Mass grave discovered in Great War trench near Ypres
Archaeologists working at the Golf and Country Club De Palingbeek, south of Ypres, have identified a mass grave in a disused First World War trench. Human remains have been recovered from almost 100 separate locations along the feature, alongside personal effects and a bugle.
The find marks the third and final phase of excavations at the site, which sits on a heavily contested sector – ground later overwhelmed during the Third Battle of Ypres in 1917 – where German, British and French front lines once ran within a few hundred metres of one another.
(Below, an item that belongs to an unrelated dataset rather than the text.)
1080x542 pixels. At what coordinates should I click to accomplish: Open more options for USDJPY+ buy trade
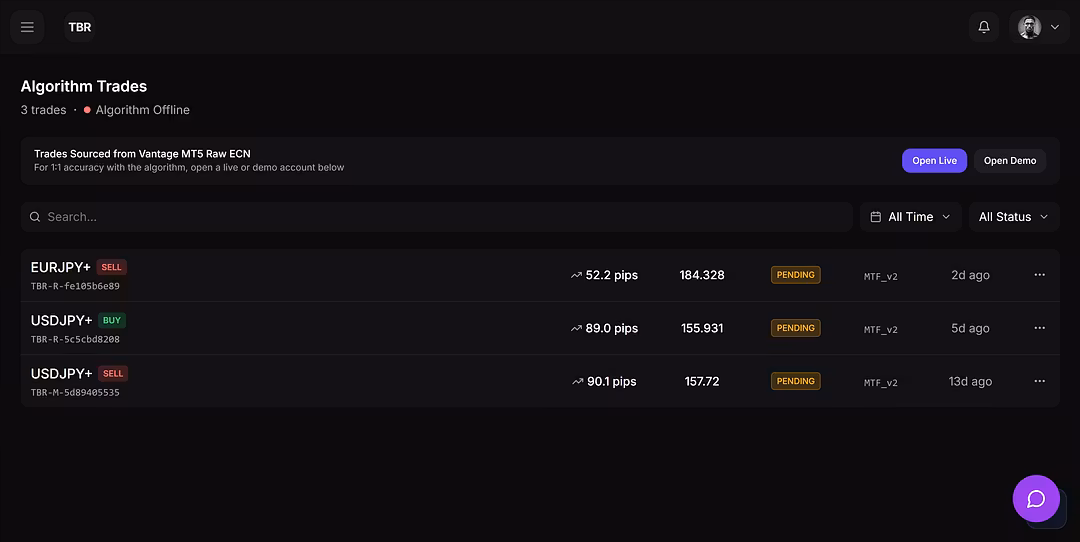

Bert Heyvaert, site manager at the Monument Group, said the bodies appeared to have been 'dumped in a primitive manner' in a trench no longer in operational use – a pattern unusual in a structured archaeological project, and one that has led the team to classify the trench as a mass grave. Laboratory analysis will be needed to establish how many individuals are present.
The work follows an earlier phase in April 2025, when 22 sets of remains were exhumed during a ten-day project coordinated by the Commonwealth War Graves Commission (CWGC). The CWGC worked alongside the German Volksbund Deutsche Kriegsgräberfürsorge, the French Direction de la mémoire, de la culture et des archives, and the Flemish Agency for Immovable Heritage. An identity token belonging to a Bavarian tailor was among the finds; the dead are thought to be predominantly German, with French and Commonwealth soldiers likely to be present.
After recovery, remains pass to the Belgian Police and then to the Belgian War Heritage Institute. Once nationalities are established, they are released to the CWGC or the relevant national agency for reburial with military honours in Flanders.
Reporting draws on VRT NWS (13 May 2026) and the Commonwealth War Graves Commission’s account of the April 2025 recovery.